Estábamos en la cima del monte de Santa Pola, y Luis nos había conducido hasta el faro; las vistas eran espectaculares y la isla, llena de luz, contrastaba con la playa en sombras que veíamos al pie del despeñadero con el que bruscamente terminaba el monte por el lado del mar. Asomarse al borde daba vértigo.

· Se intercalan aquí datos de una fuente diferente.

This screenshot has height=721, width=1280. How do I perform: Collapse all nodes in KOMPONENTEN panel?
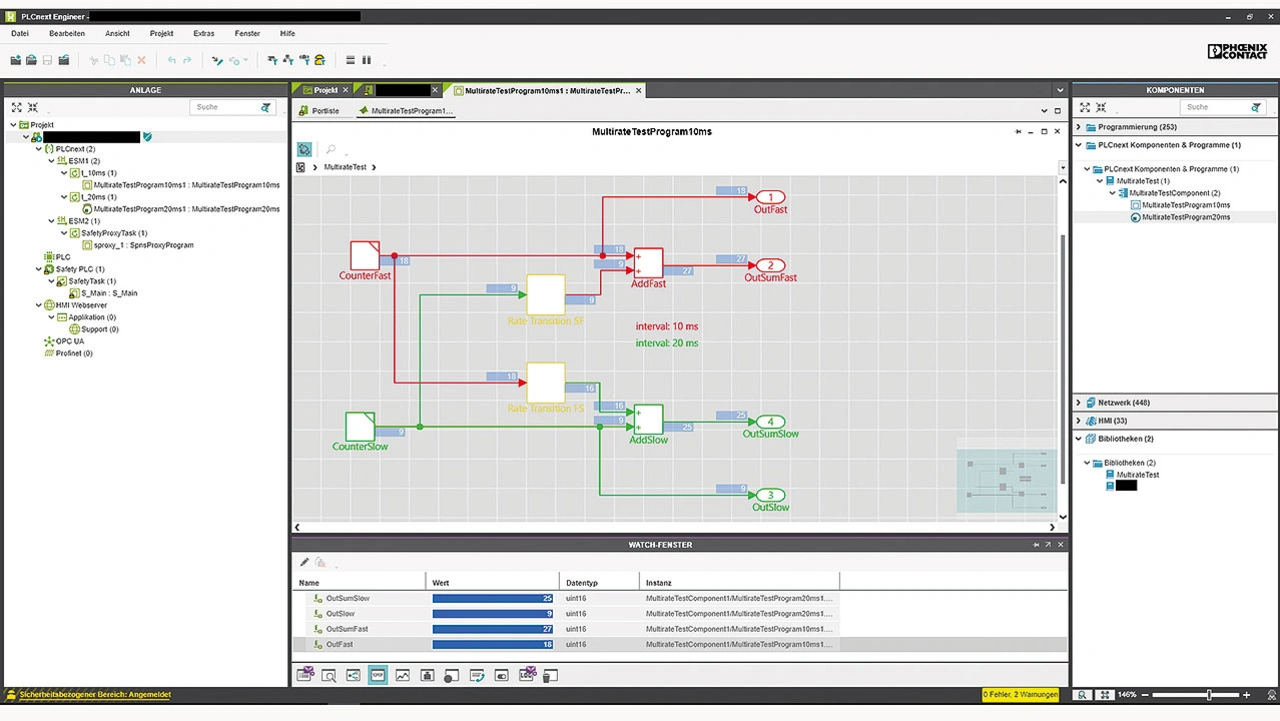(1099, 107)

—La isla del tesoro —pensé en voz alta—. ¡Qué bonita se ve! El lugar olía a pino y de pronto, salida de la parte inferior del acantilado, se elevó, en silencio, una mariposa de alas rígidas, multicolor, gigantesca, que fue flotando en el aire por encima de nuestras cabezas. Era una muchacha volando en parapente, a ella le siguió un chico y después otro. Emergían de las sombras de abajo para que el sol del atardecer les iluminara de lleno. Era hermoso.

Luis explicó que la brisa del mar, chocando contra el monte, provocaba una corriente de aire casi vertical y que por eso eran capaces de elevarse bastante por encima del farallón. No sé la razón por la cual identifiqué a aquellos aprendices de ángel con nosotros tres. Ellos colgados del abismo, por frágiles alas de tela, y nosotros flotando en una aventura construida de palabras viejas e historias remotas. Daba miedo verles. ¿Quizá intuía yo el peligro en nuestro propio lance? Me entraron deseos de abrazar a Oriol, que, al igual que Luis, contemplaba la vista en silencio. Los tenía uno a cada lado y les estreché por la cintura; no quería discriminar. Ellos me cogieron por los hombros y sentí sus cuerpos cálidos y aquella camaradería como cuando siendo niños estábamos a buenas. Recordé las palabras del poeta Kavafis en
Ítaca
y supe que había que vivir aquel momento de ilusión, de esperanza; había que disfrutar cada instante de los días que vendrían. Puse mi atención en la belleza del paisaje y en el calor de mis sentimientos hacia mis amigos, y después de cargar de aire mis pulmones en vano intento de retenerlo todo, guardarlo para siempre: luz, amistad, emoción, el color del mar, el brillo de los muros de la isla..., suspiré.

—¿Qué nos deparará esta aventura? —dije.